Tornando a ciò che non andava nella performance della troupe di Lello Arena: non andava un bel niente. Hanno esordito con un prologo improprio che è durato mezz'ora, strapieno di gesti sconci superati solo dal linguaggio inverosimilmente scurrile. Aristofane è licenzioso quanto basta; voler strafare garantisce la discesa nella volgarità dura e pura. Questi, poi, erano intercalati da introduzioni degli interpreti con toni e termini autoelogianti, più esaltanti ancora di quelli scritti nel programma nel quale il commediante vantava il suo «Arena Touch», il tocco Arena, pur giudicandolo strampalato! Ogni tanto gli interpreti riprendevano la trama della commedia, ma le situazioni erano talmente alterate e i dialoghi talmente deturpati da rendere l'opera irriconoscibile.

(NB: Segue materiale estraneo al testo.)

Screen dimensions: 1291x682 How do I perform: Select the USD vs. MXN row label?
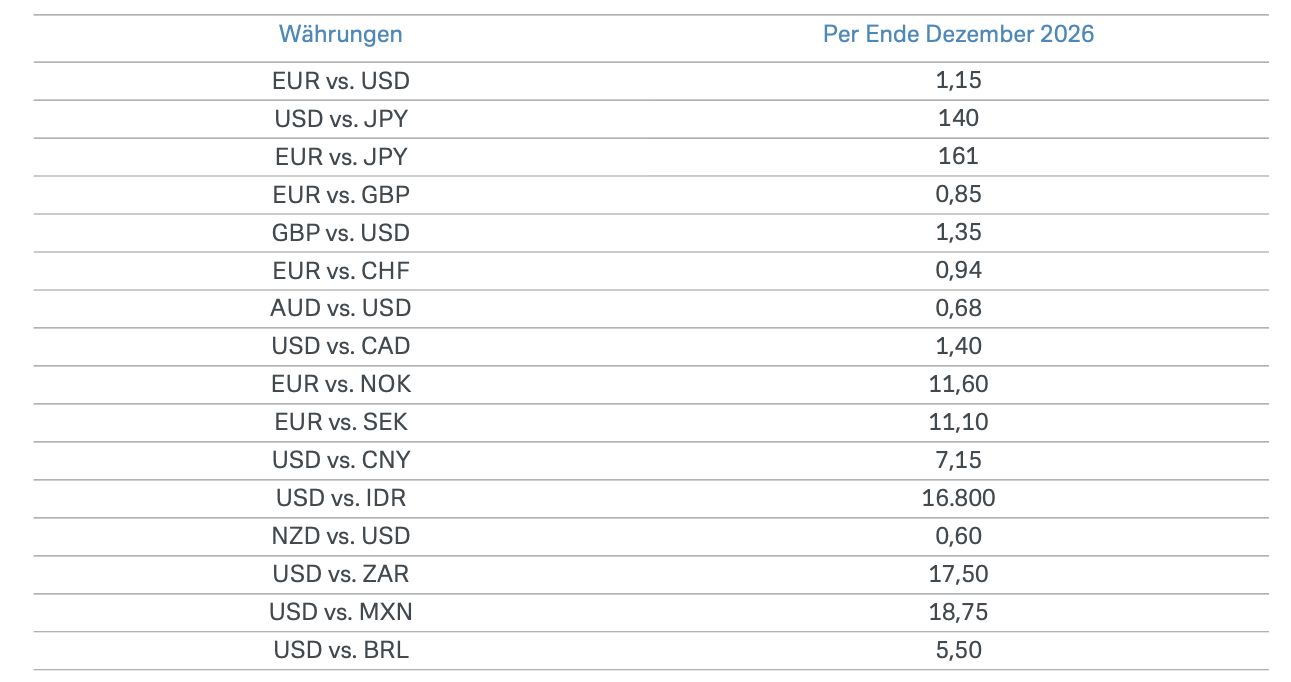pyautogui.click(x=340, y=612)
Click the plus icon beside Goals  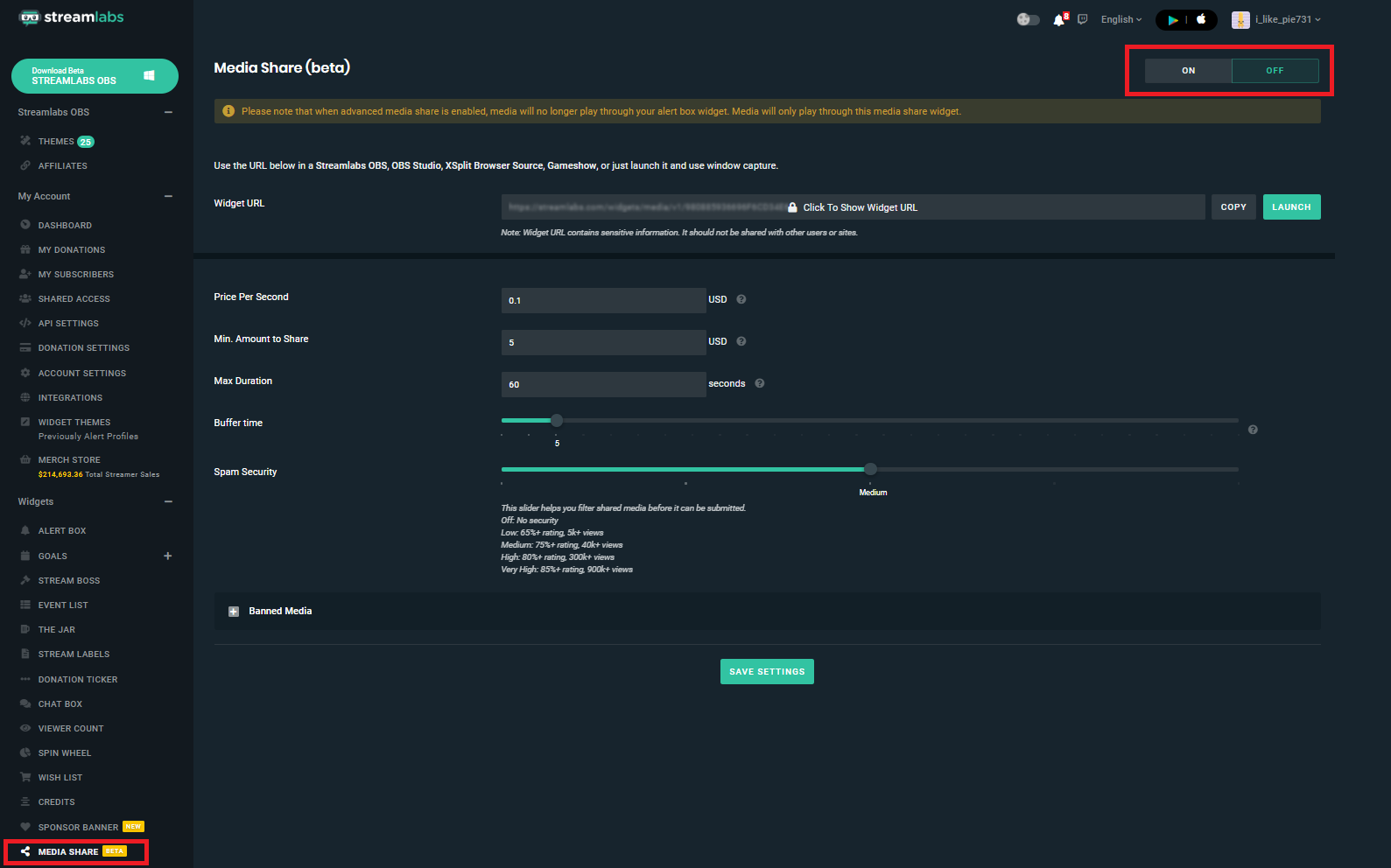pos(167,556)
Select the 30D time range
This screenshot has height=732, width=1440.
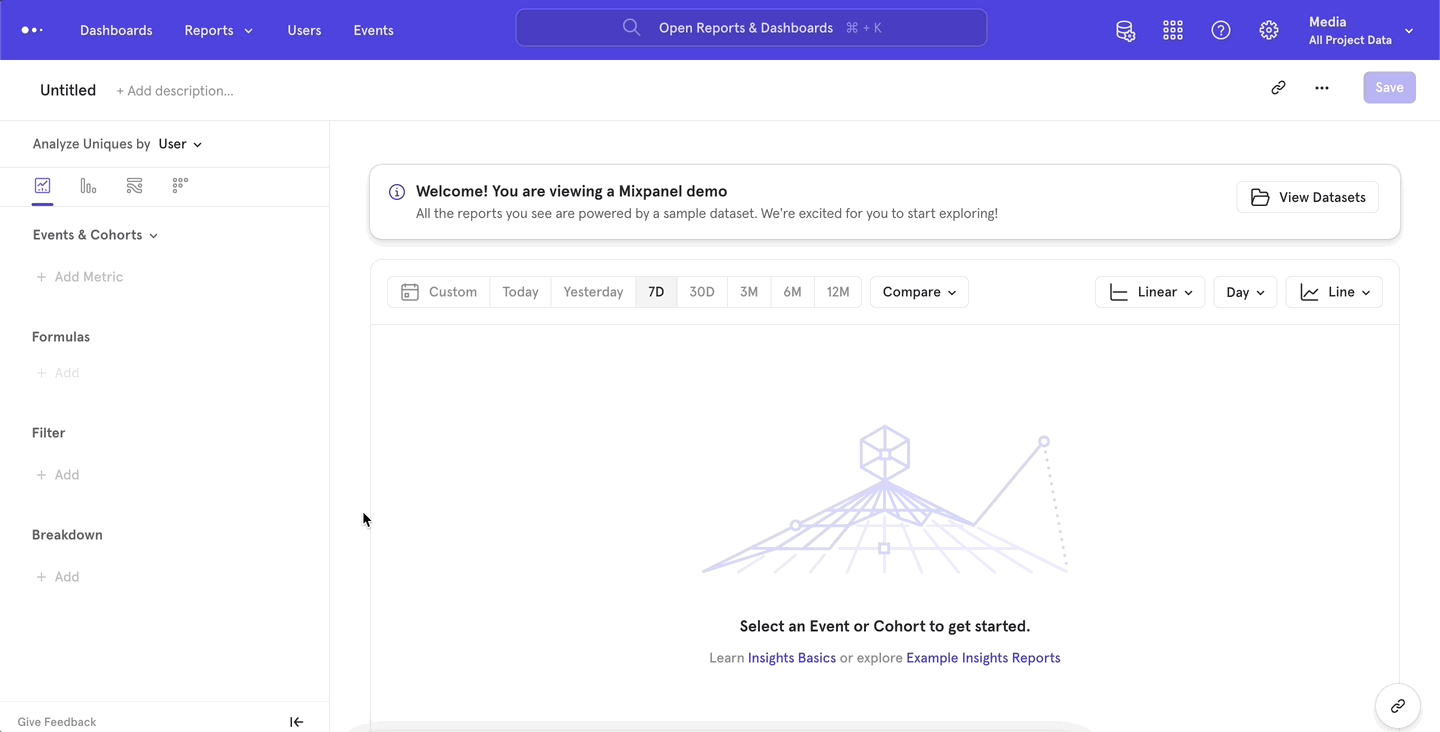click(701, 291)
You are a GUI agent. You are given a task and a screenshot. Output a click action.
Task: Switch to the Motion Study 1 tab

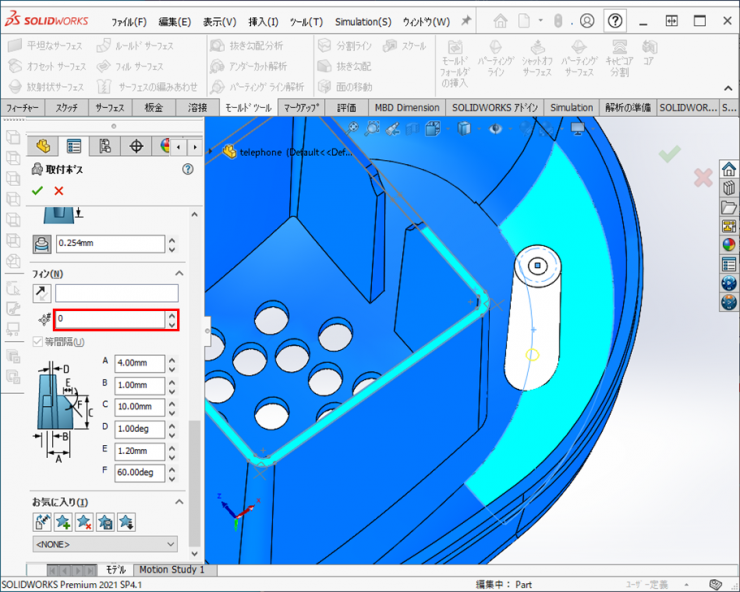[171, 570]
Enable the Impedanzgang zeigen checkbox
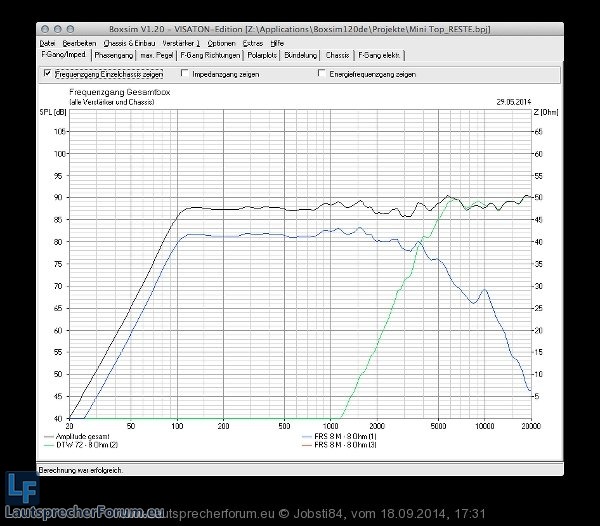 pyautogui.click(x=185, y=74)
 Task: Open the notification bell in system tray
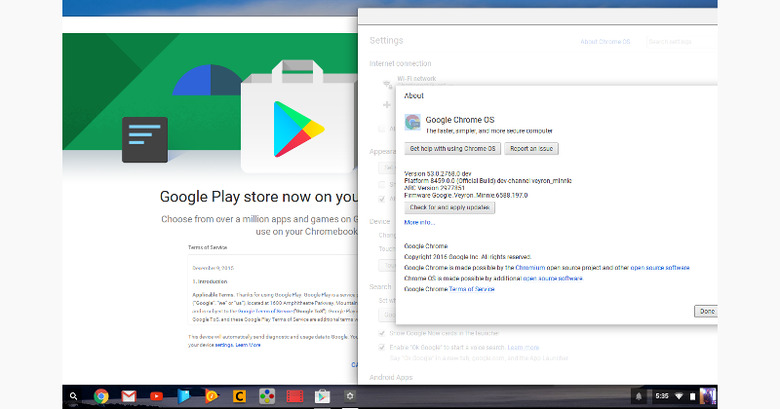point(639,396)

Sempre nel programma di sala Arena confessava la sua credenza nei fantasmi, il suo timore di mettere in scena opere di persone defunte e la sua premura di rendere loro giustizia onde evitare apparizioni notturne di autori insoddisfatti delle sue rappresentazioni. Non ho dubbi che le notti future di Arena promettano innumerevoli incontri con un Aristofane infuriato per come ha osato guastare la sua «Festa».